__Exercise directions__. Print the line that contains "Screenshot is 1170x2576." and every line after it through the last line of the records below, exactly as written and nothing else.

__Information shown__.
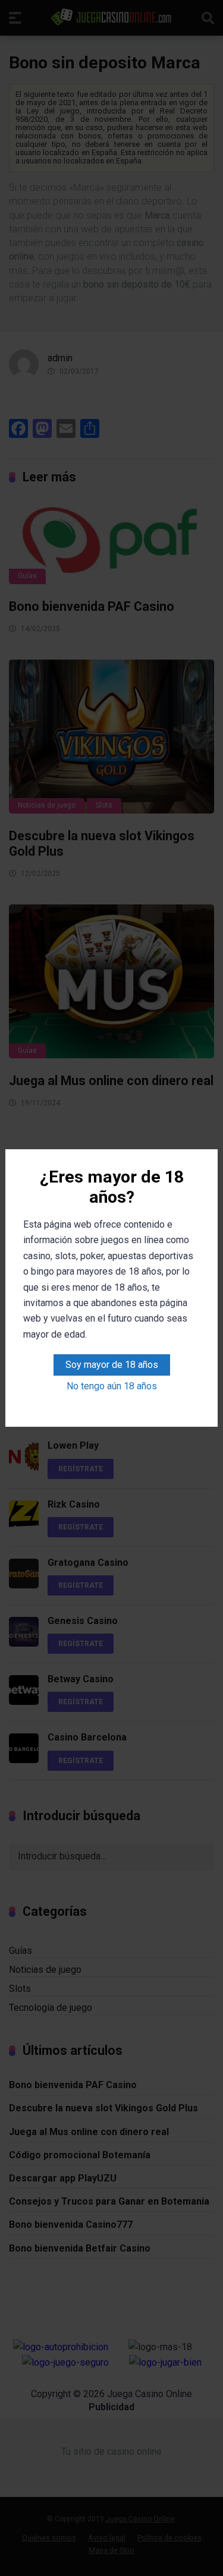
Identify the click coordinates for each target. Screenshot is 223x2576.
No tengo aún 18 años (112, 1386)
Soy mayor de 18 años (111, 1364)
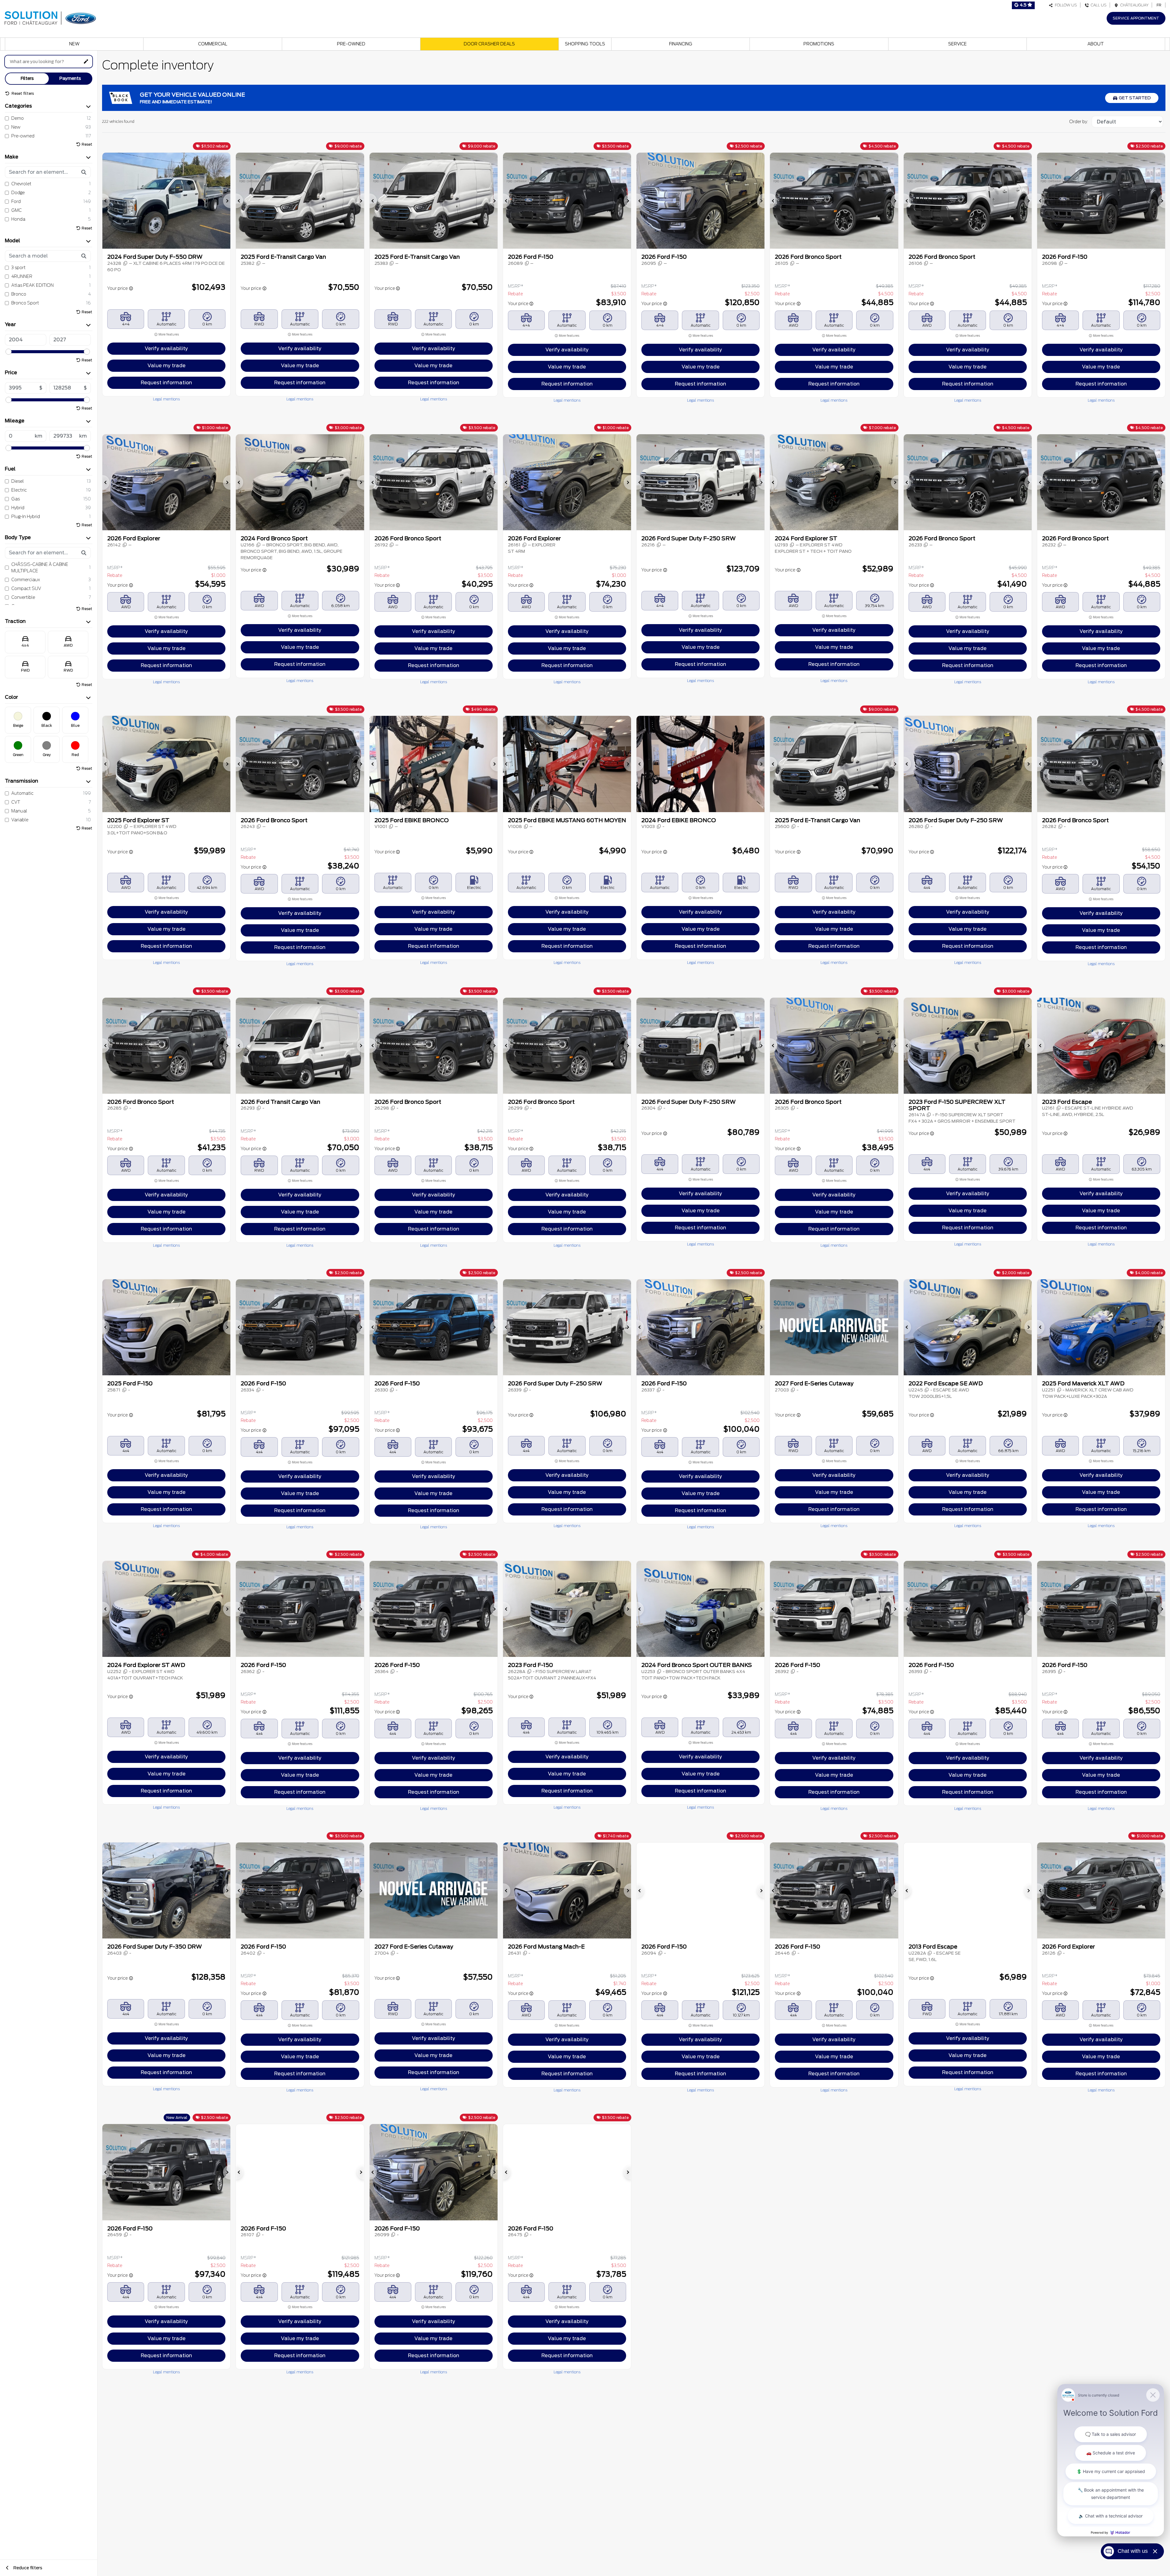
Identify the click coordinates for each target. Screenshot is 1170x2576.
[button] (106, 201)
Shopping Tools (585, 43)
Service (957, 43)
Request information (166, 383)
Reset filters (22, 93)
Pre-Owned (351, 43)
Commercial (212, 43)
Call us (1098, 5)
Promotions (818, 43)
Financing (680, 43)
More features (168, 334)
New (74, 43)
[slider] (8, 352)
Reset (87, 144)
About (1095, 43)
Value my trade (166, 365)
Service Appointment (1136, 18)
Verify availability (166, 348)
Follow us (1065, 5)
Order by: (1078, 121)
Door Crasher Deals (489, 43)
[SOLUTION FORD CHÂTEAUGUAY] (50, 17)
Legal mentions (166, 399)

__Answer to this exercise__.
Identify the click coordinates for each target. Screenshot is 1170x2576.
[button] (106, 201)
Shopping Tools (585, 43)
Service (957, 43)
Request information (166, 383)
Reset filters (22, 93)
Pre-Owned (351, 43)
Commercial (212, 43)
Call us (1098, 5)
Promotions (818, 43)
Financing (680, 43)
More features (168, 334)
New (74, 43)
[slider] (8, 352)
Reset (87, 144)
About (1095, 43)
Value my trade (166, 365)
Service Appointment (1136, 18)
Verify availability (166, 348)
Follow us (1065, 5)
Order by: (1078, 121)
Door Crasher Deals (489, 43)
[SOLUTION FORD CHÂTEAUGUAY] (50, 17)
Legal mentions (166, 399)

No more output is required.